I’m sure I’m not in the minority here when I say that getting old absolutely s***s .
It stinks. It stinks bad , and I know we’re supposed to wear our age like some sort of badge of honor but I’m more of the opinion that we should all be given the choice of either that taking that badge, or assuming the ability to start Benjamin Button-ing when we hit a certain age.
Personally, I’m inclined to pick the latter.
Aging is pretty much like opening a bunch of presents that you didn’t ask for, didn’t want, but can’t return.
Remember when you used to be able to have drink than four beers in a night without having to spend the entire next day lying in bed and waiting for the sweet, sweet embrace of death?
Yeah, me too.
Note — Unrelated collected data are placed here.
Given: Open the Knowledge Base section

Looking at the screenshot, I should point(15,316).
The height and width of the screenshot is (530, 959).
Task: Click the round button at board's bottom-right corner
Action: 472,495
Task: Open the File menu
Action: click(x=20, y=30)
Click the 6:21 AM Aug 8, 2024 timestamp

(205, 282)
Good times.
And hey, do you remember when your body wasn’t a symphony of noises you couldn’t control?
Honestly, I’m so used to hearing my joints pop and crack that now it’s almost more concerning if I don’t hear anything.
The other day I was attempting a morning workout and when my shoulder didn’t make that noise it normally does, I audibly said, “Uh oh.”
To be honest, getting old isn’t really *as* bad as I thought it would be.
Of course, that’s not to say it’s great by any means. But it’s also not the fast-lane into retirement living that I thought it would be.
Sure, after a certain birthday they all just seem to start coming quicker and quicker. But hey, that means having cake more often, right? So… score?
I guess what I’m trying to say is there are ups and downs to growing older and hopefully a little wiser.
It’s not all bad. For instance, my boyfriend and I now have daily contests where we compete to see who got the most sleep last night. I don’t win very often, or at all if I’m being honest. But I’m always very eager to try my luck at beating him every morning.
And one of these days, I’m sure I’m going to win. Like, statistically speaking.